**ARTIGO:**
Para que se possa ter uma idéia da personalidade do marechal Lott.
Em visita a uma cidade no interior de Minas, descia num automóvel para o centro da cidade, saindo do aeroporto, quando um eleitor de Jânio enfiou uma vassoura dentro do carro, pela janela e tentou atingi-lo. Lott mandou o carro parar e em meio a lottistas de um lado e janistas de outro, foi até o cidadão, tomou-lhe a vassoura, jogou-a no chão e disse com o dedo em riste: –“O senhor pode votar em quem quiser, é um direito que eu assegurei quando garanti a posse do presidente Juscelino. Mas o senhor respeite a mim e a democracia. Proceda como homem de caráter”.
Voltou ao automóvel sob aplausos de seus correligionários e silêncio dos janistas. Por sinal, Jânio perdeu as eleições nessa cidade.
Em muitas cidades que visitava, pouco antes de subir ao palanque, Jânio dirigia-se a um botequim estrategicamente escolhido, pedia um sanduíche de pão com mortadela, alegava falta de tempo para jantar, uma pinga e uma cerveja quente. Sentava-se à mesa com alguém que lá estivesse. Chegou a sentar-se no meio fio e com gestos teatrais ia comendo, bebendo e conversando com as pessoas.
Já ex-presidente, escreveu com Afonso Arinos (que se redimiu depois, pois era um homem inteligente e um político íntegro) uma enciclopédia da língua portuguesa. No lançamento no Rio de Janeiro, em 1967, almoçava no Clube Ginástico, no centro da cidade, presentes o próprio Arinos (fora seu ministro das Relações Exteriores), quando surpreendeu a todos, inclusive jornalistas, com seu pedido. Uma omelete simples, uma pinga especial e uma cerveja quente.
A surpresa maior veio depois. Foi recortando a omelete até dar-lhe a forma de uma suástica e sequer engoliu uma garfada. O que sobrou amassou com as mãos, formou um bolo e colocou fora do prato. Bebeu a pinga, duas ou três cervejas quentes e foi-se.
Segundo Foucault, “não há exclusão entre loucura e crime, mas sim uma implicação que os une. O indivíduo pode ser um pouco mais insano, ou um pouco mais criminoso, mas até o fim a loucura mais extremada será assombrada pela maldade”.

**EXERCÍCIO ESCRITO A:**
Responda com base no texto sobre Lott e Jânio:
(i) O que o eleitor de Jânio enfiou pela janela do carro de Lott?
(ii) Em que ano ocorreu o lançamento da enciclopédia no Rio de Janeiro?
(iii) Que forma Jânio deu à omelete no almoço do Clube Ginástico?
**EXERCÍCIO ESCRITO B:** Modifique o texto sobre Lott e Jânio: escreva tudo o que vai de "Em visita a" até "eleições nessa cidade.", trocando "vassoura" por "bandeira".

**INFORMAÇÕES FORNECIDAS:**
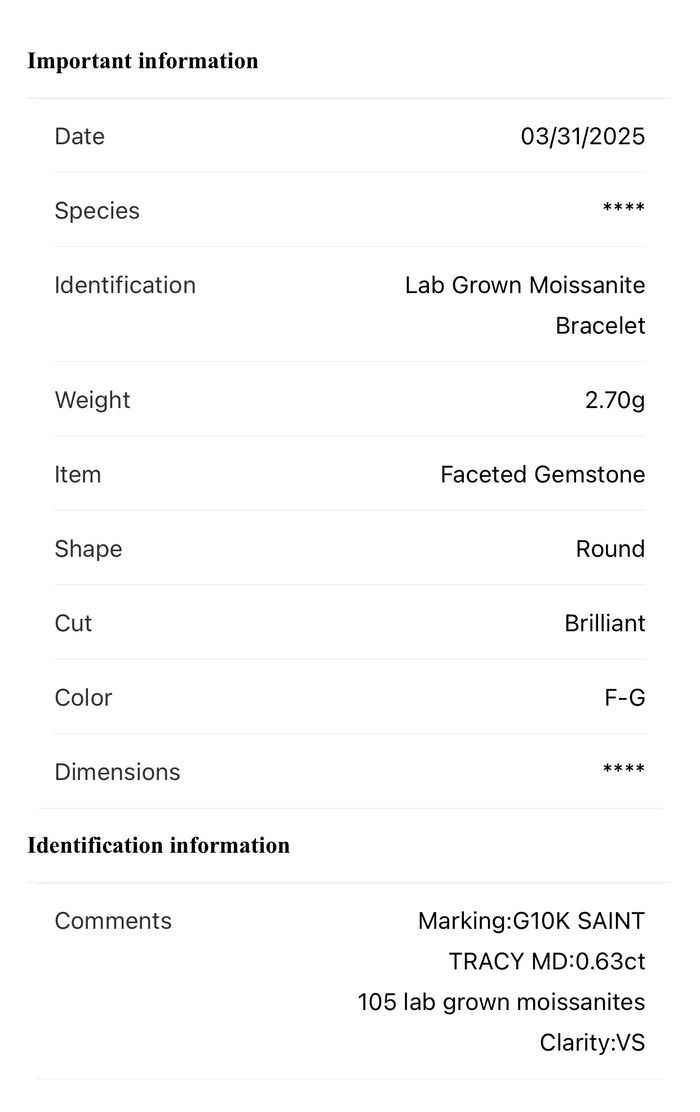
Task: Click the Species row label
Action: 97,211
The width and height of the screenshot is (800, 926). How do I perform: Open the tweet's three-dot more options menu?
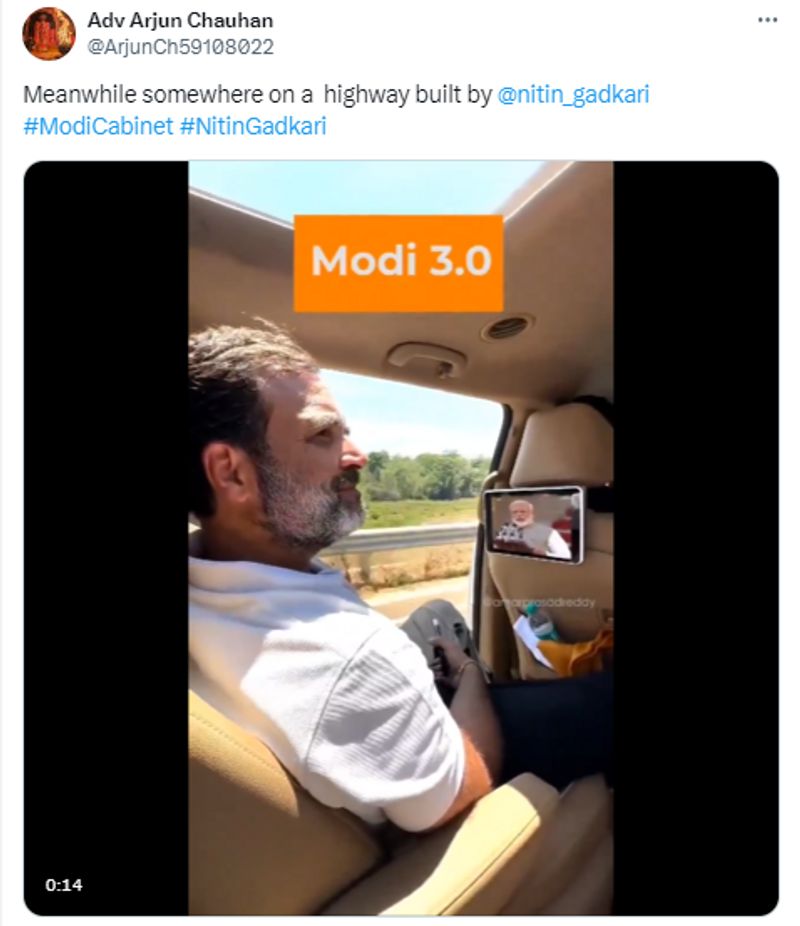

**RESPOSTA ESCRITA A:**
(i) O eleitor enfiou uma vassoura pela janela do carro.
(ii) O lançamento ocorreu em 1967.
(iii) Jânio recortou a omelete até lhe dar a forma de uma suástica.

**RESPOSTA ESCRITA B:**
Em visita a uma cidade no interior de Minas, descia num automóvel para o centro da cidade, saindo do aeroporto, quando um eleitor de Jânio enfiou uma bandeira dentro do carro, pela janela e tentou atingi-lo. Lott mandou o carro parar e em meio a lottistas de um lado e janistas de outro, foi até o cidadão, tomou-lhe a bandeira, jogou-a no chão e disse com o dedo em riste: –“O senhor pode votar em quem quiser, é um direito que eu assegurei quando garanti a posse do presidente Juscelino. Mas o senhor respeite a mim e a democracia. Proceda como homem de caráter”.
Voltou ao automóvel sob aplausos de seus correligionários e silêncio dos janistas. Por sinal, Jânio perdeu as eleições nessa cidade.